Como aproveitar as relações entre os ativos financeiros

Após disputarem 12 partidas, cada uma com duração média de seis horas, uma vitória para cada lado e dez empates, o dinamarquês Magnus Carlsen e o russo Sergey Karjakin decidirão hoje, numa série de partidas rápidas, o novo campeão mundial de xadrez.

Se tanto Carlsen, o atual campeão, quanto Karjakin, o desafiante, estivessem jogando contra um computador, o confronto já estaria resolvido. Com a evolução dos programas aprendizagem automática (“machine learning”, em inglês) tornou-se impossível para um humano, hoje, derrotar os computadores no xadrez.

O conceito de “machine learning” tem sido utilizado em diversas áreas, inclusive no mercado financeiro. O objetivo é identificar e lucrar com fatos aparentemente desconexos e difíceis de serem percebidos.

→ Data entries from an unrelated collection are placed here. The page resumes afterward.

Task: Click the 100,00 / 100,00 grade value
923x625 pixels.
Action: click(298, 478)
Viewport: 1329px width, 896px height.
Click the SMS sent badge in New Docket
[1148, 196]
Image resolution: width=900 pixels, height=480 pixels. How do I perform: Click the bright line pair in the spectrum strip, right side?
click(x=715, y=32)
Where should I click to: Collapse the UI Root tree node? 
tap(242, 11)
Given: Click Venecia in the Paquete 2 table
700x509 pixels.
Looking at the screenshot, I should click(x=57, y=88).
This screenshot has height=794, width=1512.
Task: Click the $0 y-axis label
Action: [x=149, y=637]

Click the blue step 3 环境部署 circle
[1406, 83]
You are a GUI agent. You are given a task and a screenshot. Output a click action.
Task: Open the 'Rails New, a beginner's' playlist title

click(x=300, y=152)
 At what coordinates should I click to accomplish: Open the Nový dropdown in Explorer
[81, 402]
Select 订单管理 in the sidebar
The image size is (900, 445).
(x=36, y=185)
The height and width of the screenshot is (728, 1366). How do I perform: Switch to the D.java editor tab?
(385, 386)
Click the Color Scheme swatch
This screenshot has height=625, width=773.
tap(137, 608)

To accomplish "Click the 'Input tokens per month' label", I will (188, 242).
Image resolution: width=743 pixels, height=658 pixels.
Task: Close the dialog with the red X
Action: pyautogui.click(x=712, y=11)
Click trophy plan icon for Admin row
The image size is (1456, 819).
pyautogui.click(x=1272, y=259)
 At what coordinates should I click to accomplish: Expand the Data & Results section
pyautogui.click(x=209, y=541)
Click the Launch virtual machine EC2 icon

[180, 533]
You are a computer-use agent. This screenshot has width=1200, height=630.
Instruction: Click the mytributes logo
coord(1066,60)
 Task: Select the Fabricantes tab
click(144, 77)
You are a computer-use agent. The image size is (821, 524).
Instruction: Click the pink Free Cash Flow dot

Na segunda-feira o Ibovespa subiu 2,1% mesmo com o acirramento da crise política brasileira. Na véspera, em pleno domingo, o presidente Temer tinha sido obrigado a convocar uma entrevista coletiva com as participações dos presidentes da Câmara dos Deputados e do Senado para acalmar os ânimos.

O motivo da alta da bolsa, apesar do momento político conturbado, foi atribuído ao aumento do preço do minério de ferro no mercado mundial. E essa valorização ocorreu mesmo com as incertezas geradas pelo programa de governo do presidente eleito dos Estados Unidos Donald Trump e a perspectiva, cada vez mais segura, de elevação dos juros pelo Fed, o banco central americano.

Outro exemplo de correlações intrincadas entre os mercados aconteceu no começo do ano. Desde meados de fevereiro até o fim de julho o Ibovespa subiu cerca de 40%. A valorização ocorreu em linha com a recuperação dos preços do petróleo no mercado internacional, que saiu de US$ 30 para US$ 45 por barril.

PetroleoIbovespa

Na época, e ainda hoje, a economia mundial não dava sinais de recuperação marcante. A alta do petróleo não foi acompanhada pelo aumento acentuado do consumo mundial ou redução marcante dos estoques.

Os métodos tradicionais de análise de dados envolvem mapear as possíveis relações entre os diversos fatores capazes de influenciar determinado fenômeno. A partir daí é estabelecido um modelo estatístico e os resultados práticos são testados.

É razoável supor que a quantidade de fertilizante usada para adubar uma área tenha impacto direto sobre a safra colhida. Outros fatores, especialmente o clima, podem ter participação no resultado final. Mas a tendência é que quanto maior o investimento em insumos, mais produtiva será a terra.

Para tentar estabelecer o montante do investimento ideal na melhoria da terra, um agricultor pode recorrer aos testes estatísticos tradicionais. A premissa é que existe um modelo de distribuição dos dados que defina a quantidade de insumos e a safra colhida. Após estabelecida essa relação, as projeções podem ser feitas com alguma margem de segurança.

Os métodos de “machine learning” assumem que as tendências podem ser identificadas unicamente a partir da análise dos dados que estão sendo estudados. Assim, não é preciso construir um modelo teórico para o comportamento das relações, basta analisá-las.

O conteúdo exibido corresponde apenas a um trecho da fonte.